I am trying to use MATLAB to convolve an image with a Gaussian filter using two methods: separable convolution using the 1D FFT and non-separable convolution using the 2D FFT. I'm expecting the separable convolution to be faster. However, it is not for small images, but for larger ones where the 2D is faster.
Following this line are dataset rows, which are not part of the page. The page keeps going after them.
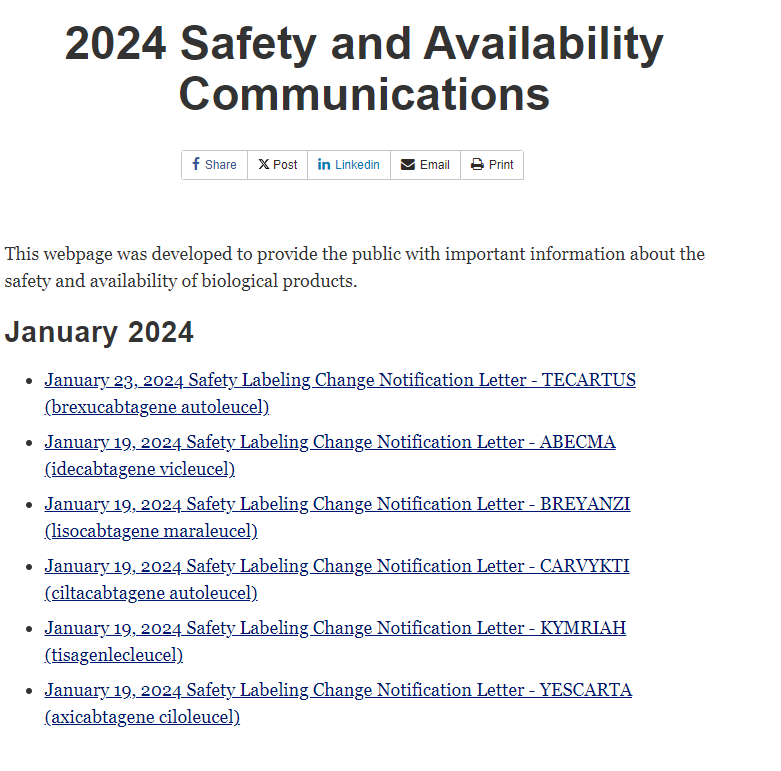This screenshot has width=781, height=771.
Task: Click the 'January 2024' section heading
Action: click(x=99, y=332)
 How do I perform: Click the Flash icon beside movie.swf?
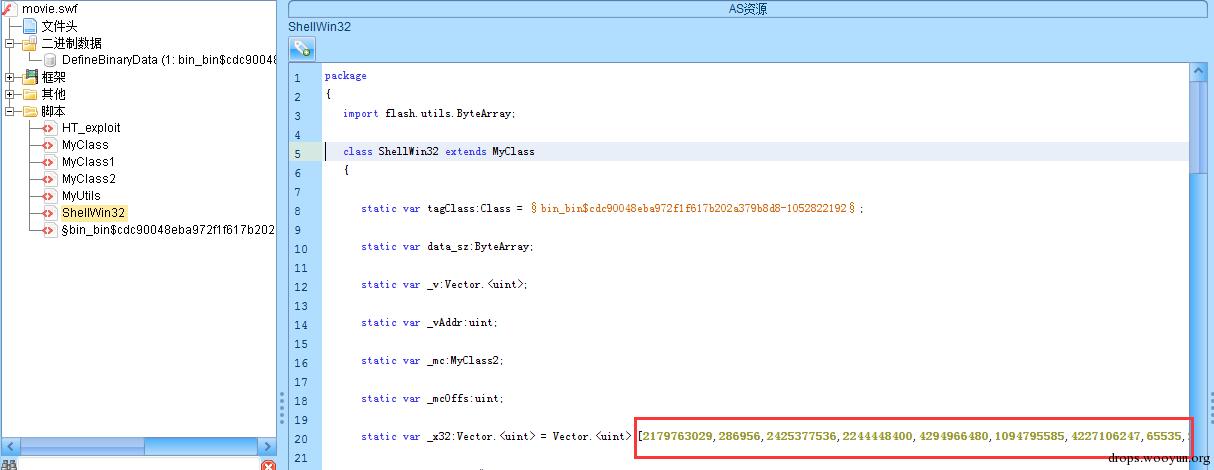pyautogui.click(x=10, y=9)
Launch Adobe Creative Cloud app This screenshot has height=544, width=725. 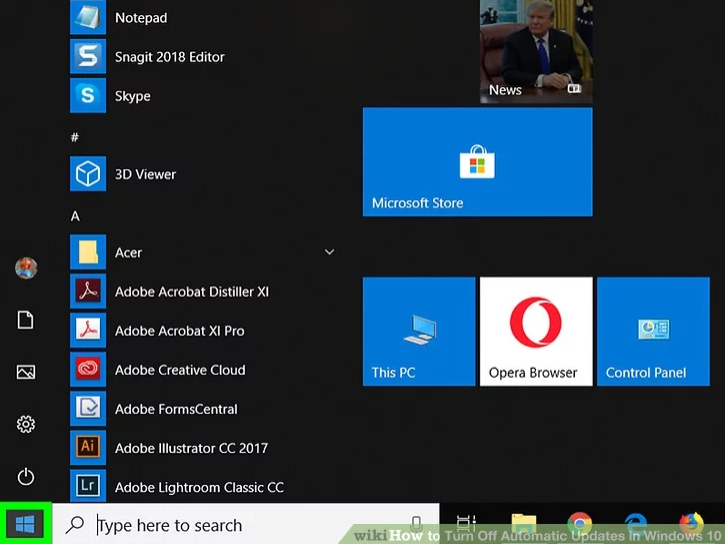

I'm not sure if it's a problem with my implementation or if it's because I don't have the concept quite right.
Here is my code:
img1 = randi([1,256],128,128);
% Create a Gaassian filter
rf1 = fspecial('gaussian', [1 128], 1.0);
cf1 = transpose(rf1);
gf1 = cf1 * rf1;
rc1 = round(conv2(img1, gf1, 'same'));
rc1 = fft2dconv(img1, gf1);
rc2 = fft1dconv(img1, rf1, cf1);
function o = fft1dconv(img, rowf, colf)
% Zero-Pad
imgsize = size(img);
rsize = size(rowf);
csize = size(colf);
img = padarray(img, [imgsize(1)/2, imgsize(2)/2]);
rowf = padarray(rowf, [2*imgsize(1)-rsize(1), 2*imgsize(2)-rsize(2)], 'post');
colf = padarray(colf, [2*imgsize(1)-csize(1), 2*imgsize(2)-csize(2)], 'post');
% Seperable convolution using 1D FFT
tic;
result = fft(transpose(fft(img))) .* fft(transpose(fft(colf)));
result = result .* fft(transpose(fft(rowf)));
o = transpose(round(real(ifft2(result))));
toc;
% Remove Pad
o = o(imgsize(1)+1:2*imgsize(1),imgsize(2)+1:2*imgsize(2));
end
function o = fft2dconv(img, filter)
%zero-pad
imgsize = size(img);
fsize = size(filter);
img = padarray(img, [imgsize(1)/2, imgsize(2)/2]);
filter = padarray(filter, [2*imgsize(1)-fsize(1), 2*imgsize(2)-fsize(2)], 'post');
% Non-Seperable convolution using 2D FFT
tic;
o = round(real(ifft2(fft2(img) .* fft2(filter))));
toc;
% Remove Pad
o = o(imgsize(1)+1:2*imgsize(1),imgsize(2)+1:2*imgsize(2));
end
And the timing results which are:
Elapsed time is 0.003315 seconds.
Elapsed time is 0.004369 seconds.
For a 4 x 4 image, the separable method is much faster, but for larger images. This is not the case and I'm not sure why. Any help would be really appreciated.